Some especially clever colleagues in the office where I work, which has about 100 computers, have managed to lock theirs at night to try to prevent me switching them off. It seems ironic that they would expend so much energy, so much (of their own brain)  power to deliberately waste energy. But I took up the challenge. I just pulled the plug. Maybe they’ll find a way to lock that too. But it’s not just where I work. In other offices I’ve visited the view seems to be the same — just leave the PC on. And you only have to walk down the street late at night to see some offices, presumably all but empty, ablaze with lighting.computerpile4.jpg

I realise that, in a business where every second counts, three minutes to reboot in the morning might seem like half a lifetime — and no one would argue against leaving one idle computer on overnight to spare those vital seconds in case there is an urgent early morning task. But it all makes me wonder: if an office like mine filled with well-educated, well-informed people who could not possibly have missed the growing published evidence of global warming is seemingly unwilling or unprepared to make even a minor C02-saving adjustment like switching their computer off at night, what are the chances for change elsewhere?

It may only seem like a pittance to leave a PC or a light on at night. But I did some checking and found out that our office has an electricity bill of 30,000 euros per year — a surprising fact that usually helps end the arguments.  My company spends about 150,000 euros nationwide for its electricity – it seemed like a staggering amount to me for a company that is proud of having a small carbon footprint.  But I wonder: can’t that footprint be made even smaller — without pain?

Each PC left on overnight uses about 30 euro cents – 43 U.S. cents — of electricity per day.  It adds up fast to a lot of kilowatts and a lot of CO2.

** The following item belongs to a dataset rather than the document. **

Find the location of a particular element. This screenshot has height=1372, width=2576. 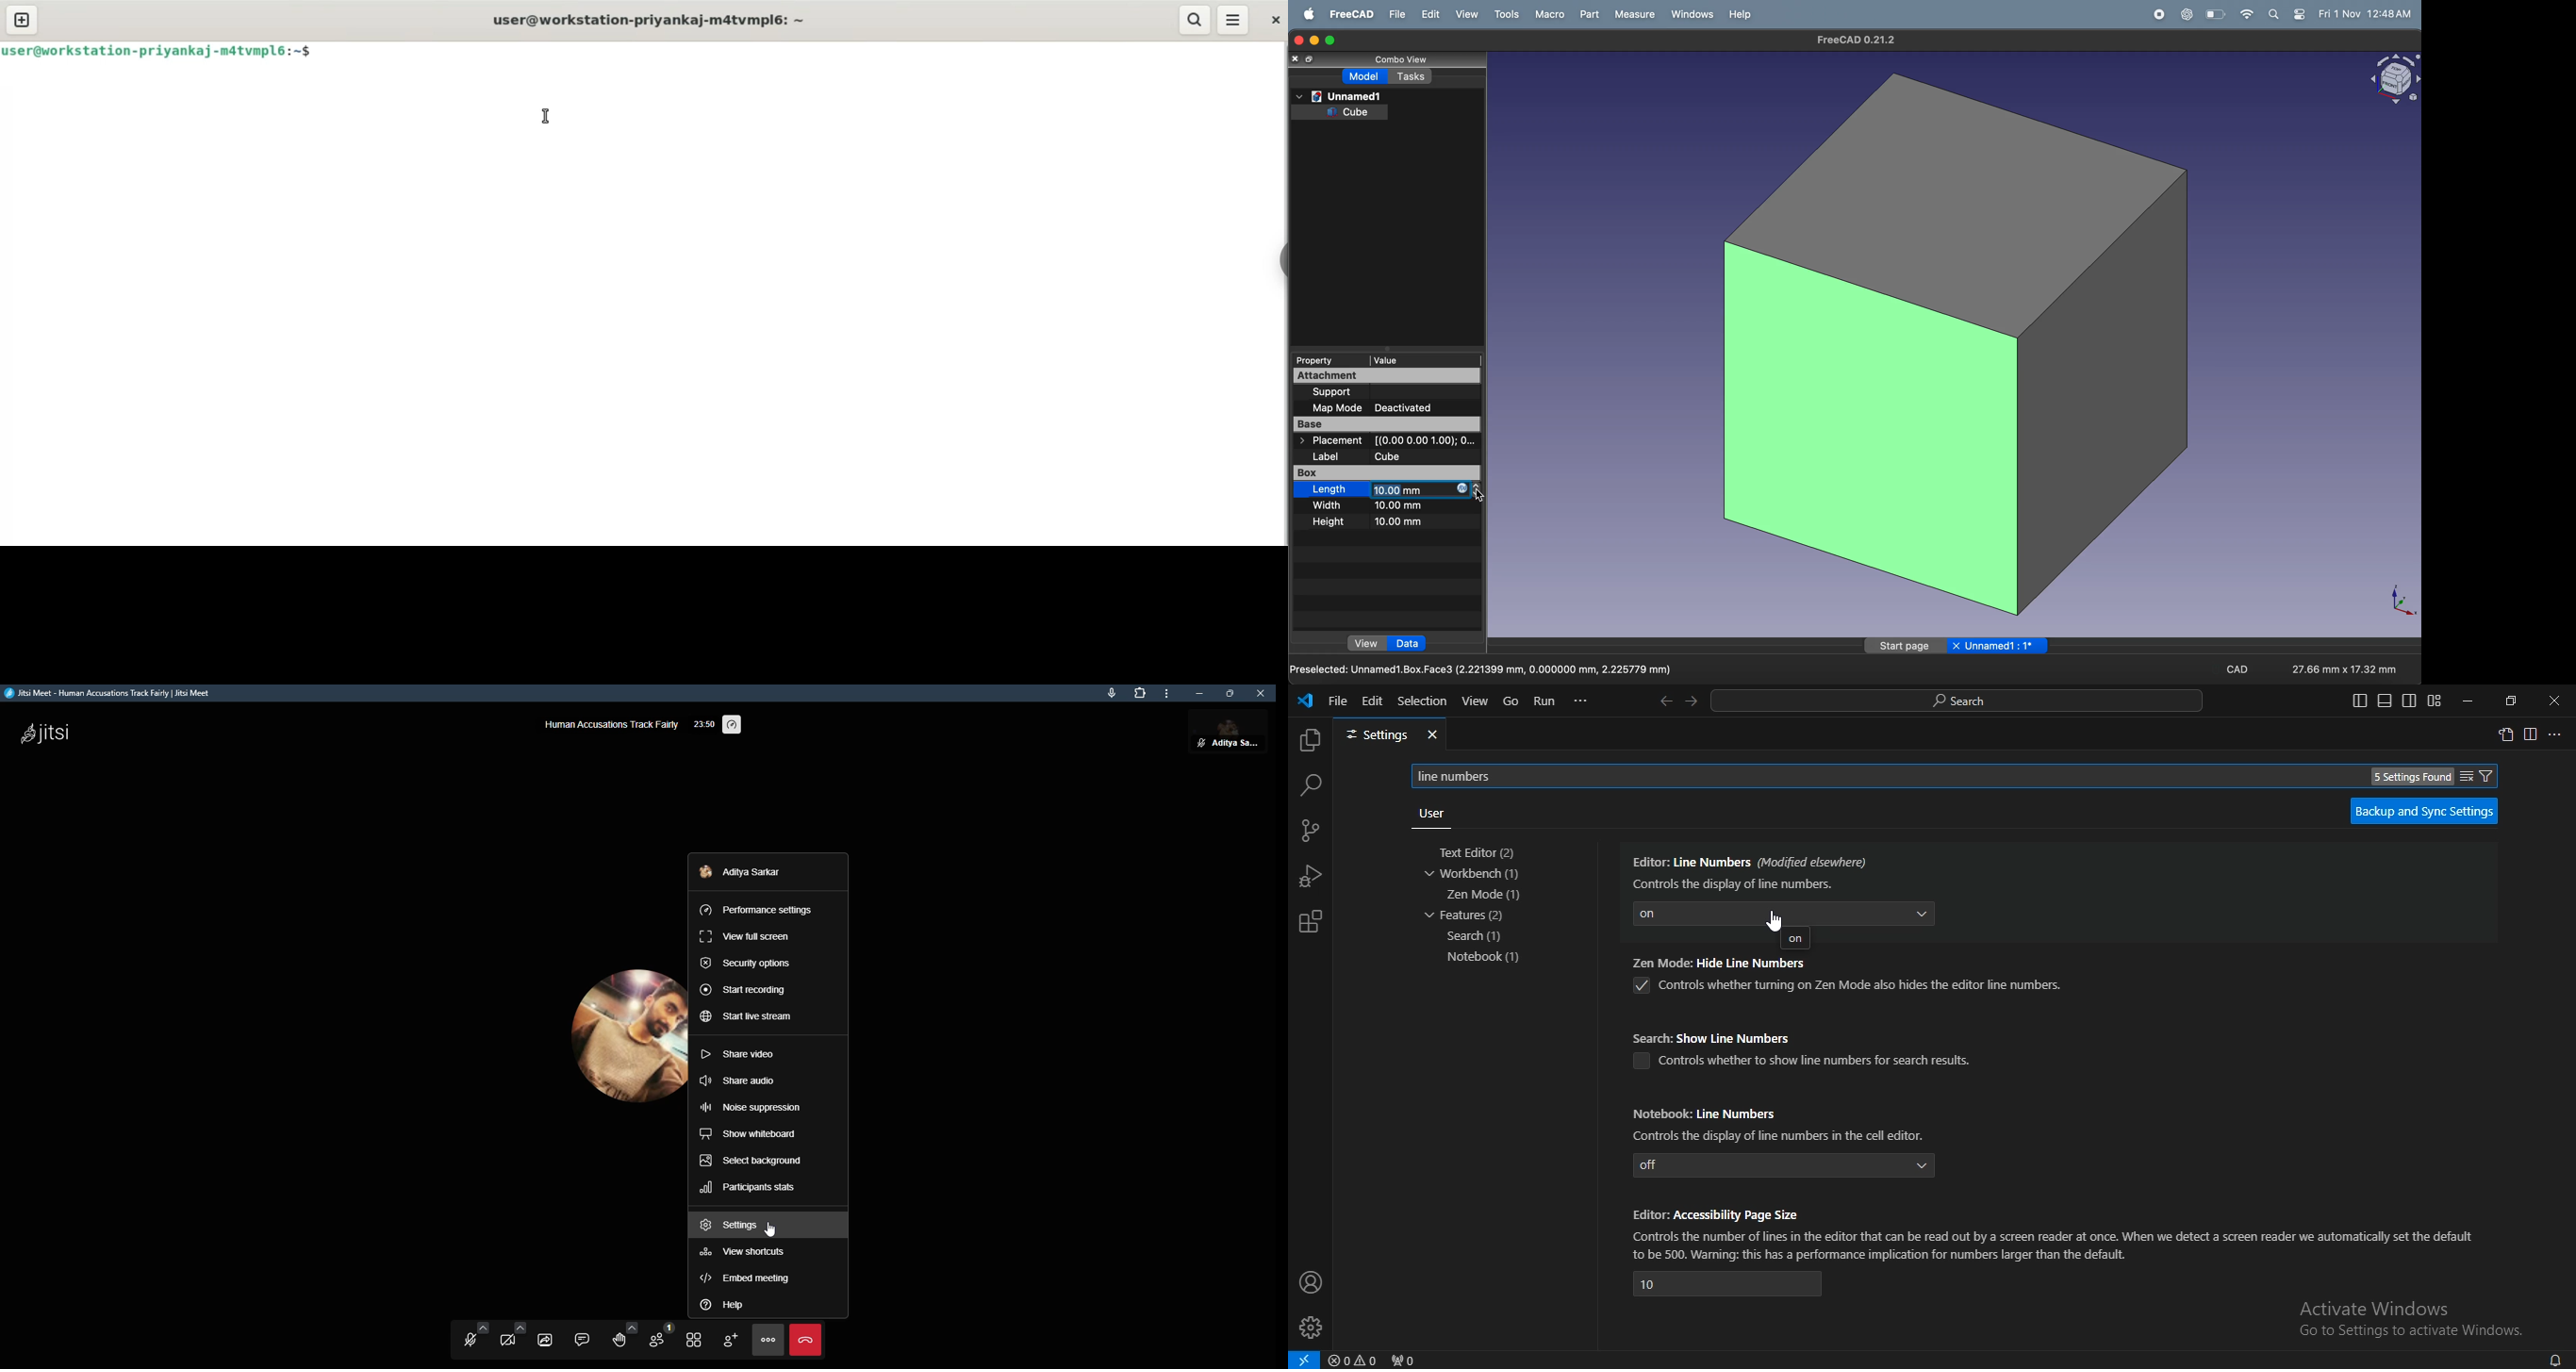

part is located at coordinates (1585, 14).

It’s not hard to imagine the enormous amounts of power wasted and the tonnes of CO2 produced if those figures are multiplied by the number of offices around the
world. A survey last year by a German government environmental agency found that Germans waste 3.3 billion euros a year by leaving appliances on standby rather than switching them off, which one environmental group said meant that the annual output of two to three nuclear power plants goes for wasted power.